Tant le magistrat coordonnateur du siège (pour le civil et le pénal) que son homologue au parquet (pour les violences intrafamiliales) « veille à la mise en place des circuits de traitement appropriés par les services […] appelés à connaître de faits de violences intrafamiliales. Il adresse au [chef de juridiction] toutes propositions d’amélioration des dispositifs de prévention, détection, traitement, suivi et évaluation de faits de cette nature et de protection des victimes. » Le rôle des magistrats coordonnateurs est clairement défini mais quels sont leurs moyens d’action ? Malgré les préconisations formulées par les organisations syndicales en ce sens, aucune décharge de service n’est prévue pour ces magistrats sur lesquels pèseront des tâches s’ajoutant à leurs missions strictement juridictionnelles, notamment celle d’établir et de présenter un bilan « périodique » aux trois assemblées, les chefs de juridiction se voyant eux confier la mission de présenter l’activité du pôle une fois par an au conseil de juridiction. La question des moyens dévolus à ces pôles est cruciale pour leur mise en œuvre effective et leur efficacité, tant les tâches dévolues aux coordonnateurs, bien qu’assistés d’une équipe, sont multiples et chronophages. Le terme même de coordonnateur est celui employé pour les chefs de service, qui, eux, bénéficient – du moins en théorie – d’une décharge pour mener à bien leurs nombreuses missions d’organisation. La gestion du suivi de dispositifs comme le téléphone grave danger ou le bracelet anti-rapprochement (BAR) et la tenue régulière, plusieurs fois par an, de comités de pilotages mobilise énormément de temps pour les magistrats référents/coordonnateurs. Sans prendre en compte ces missions supplémentaires, le risque est grand de ne pas pouvoir mettre en œuvre de façon effective une politique de juridiction coordonnée.

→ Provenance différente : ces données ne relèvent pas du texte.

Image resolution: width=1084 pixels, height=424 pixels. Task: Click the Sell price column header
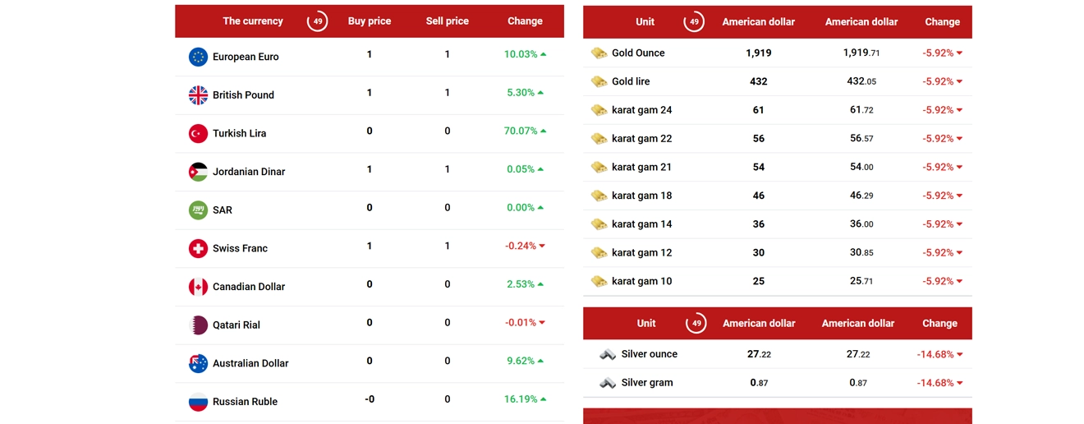pyautogui.click(x=447, y=21)
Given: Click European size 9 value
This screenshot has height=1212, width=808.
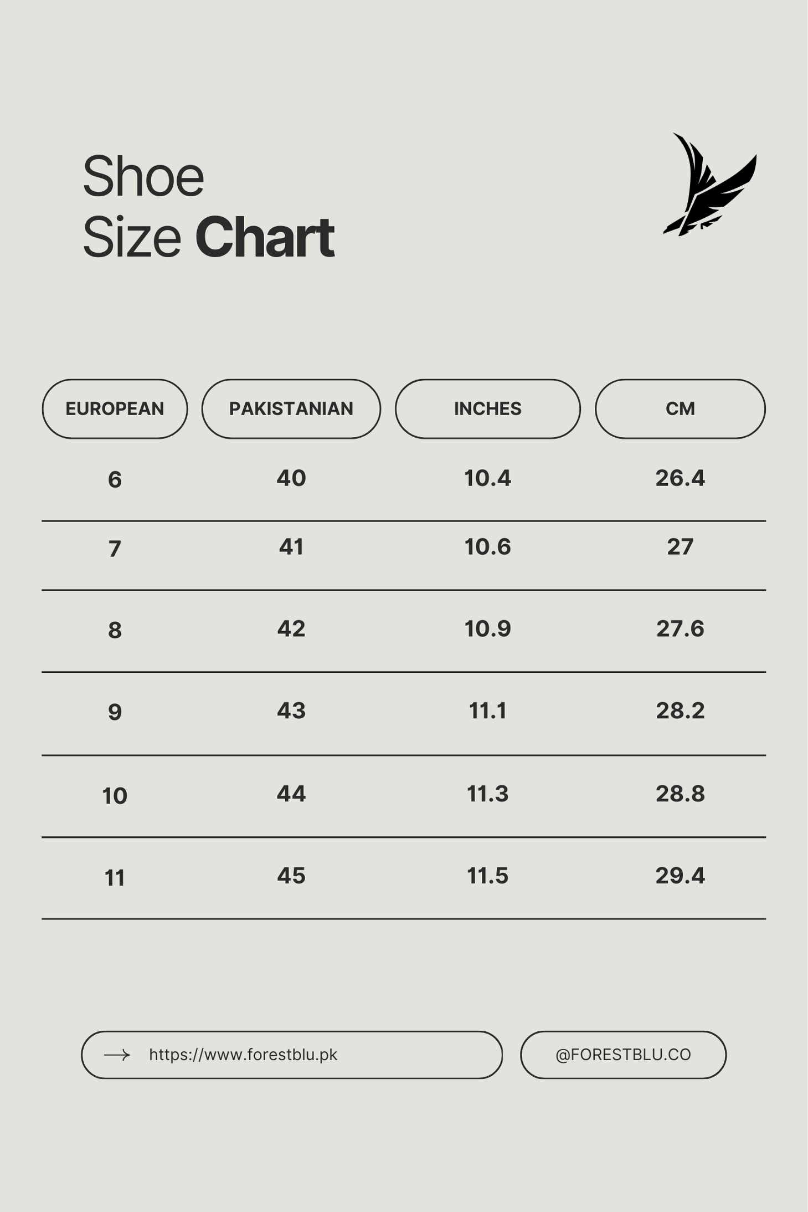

Des dispositions miroir sont prévues pour les cours d’appel, encore très en retrait sur la mise en œuvre de politiques de juridiction dédiées aux violences intrafamiliales, à l’exception notable de la Cour d’appel de Versailles qui a initié un état des lieux des dossiers pendant et construit un projet de pôle spécialisé dès le printemps 2023, ou encore la Cour d’appel de Poitiers dont les chefs de cour ont dupliqué, à l’échelle du second degré, la politique de juridiction dynamique qu’ils avaient initiée sur le ressort du Val d’Oise, à l’origine de la première expérimentation du bracelet anti-rapprochement. Les circuits spécifiques mis en œuvre dans les juridictions du premier degré à l’occasion du déploiement du BAR et la généralisation des COPIL VIF n’avaient pas encore connu de succès au niveau des cours d’appel. Gageons que le décret constituera un déclic nécessaire pour que les efforts consentis par la première instance ne soient pas amoindris par l’état des stocks et le déficit de formation au niveau des cours d’appel, qui conduit notamment à un taux élevé d’infirmation d’ordonnances de protection.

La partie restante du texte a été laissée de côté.